Bianca Barreto, une influenceuse brésilienne, a été condamnée en juillet 2026 par la justice de l’État de Bahia, dans le nord-est du Brésil, pour des propos jugés transphobes à l’encontre de la députée fédérale Duda Salabert, première personne ouvertement trans élue à la Chambre des députés du Brésil.
Bianca Barreto est une influenceuse et créatrice de contenu brésilienne, active sur les réseaux sociaux et connue pour ses positions conservatrices et chrétiennes, ainsi que pour ses prises de position contre les politiques liées au genre et aux questions LGBT.
L’affaire porte sur une vidéo publiée en août 2024 sur ses réseaux sociaux. Dans cette vidéo, elle commentait un autre procès, celui du député Nikolas Ferreira, et évoquait Duda Salabert (PSOL-MG) en utilisant systématiquement des pronoms masculins. Elle affirmait notamment : « Un homme est un homme, une femme est une femme », qualifiait Duda Salabert de « type qui dit qu’il est une femme trans » et soulignait que la députée était « mariée à une femme et a un enfant » pour justifier l’emploi du masculin.
Pour la juge, cet usage était délibéré, répété et péjoratif et visait à ridiculiser et à désavouer l’identité de genre de la parlementaire, plutôt qu’à exprimer une simple opinion.
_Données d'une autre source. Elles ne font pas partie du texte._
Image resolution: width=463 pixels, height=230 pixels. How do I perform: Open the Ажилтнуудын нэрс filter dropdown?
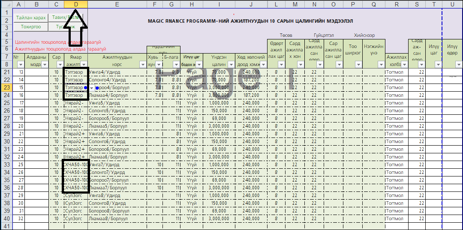point(142,64)
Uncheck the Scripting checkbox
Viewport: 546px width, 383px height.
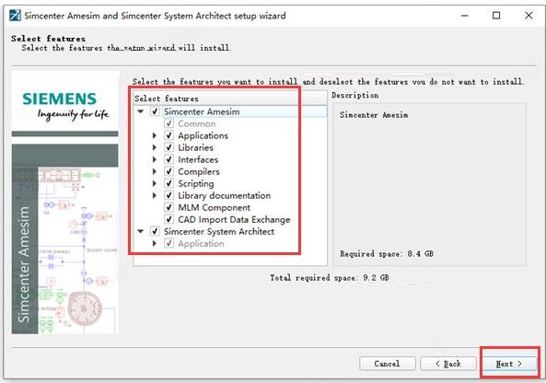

La condamnation repose sur la la loi brésilienne de 1989 réprimant le racisme, dont la Cour suprême fédérale du Brésil a étendu l’application à l’homophobie et à la transphobie en l’absence de législation spécifique.
La juge a qualifié les faits de transphobie, au motif qu’ils reposaient notamment sur « l’usage intentionnel et péjoratif du genre opposé à l’identité autodéclarée ».
La sentence a été rendue le 29 juillet 2026, condamnant la jeune femme à deux ans de réclusion, avec aménagement de la peine, ainsi qu’au versement de 20 000 reais, soit environ 3 300 euros, au titre des dommages moraux.
Il s’agit toutefois d’un jugement de première instance, et la défense de Bianca Barreto a déjà annoncé son intention de faire appel de la décision.
Cette affaire rappelle celle d’une autre influenceuse féministe brésilienne, Isabella Cêpa, qui a dû quitter le Brésil et a obtenu une protection en Europe après avoir fait l’objet de poursuites liées à des propos concernant une personnalité politique trans de l’État de São Paulo, laissant ainsi peu d’espoir quant à l’issue de cet appel.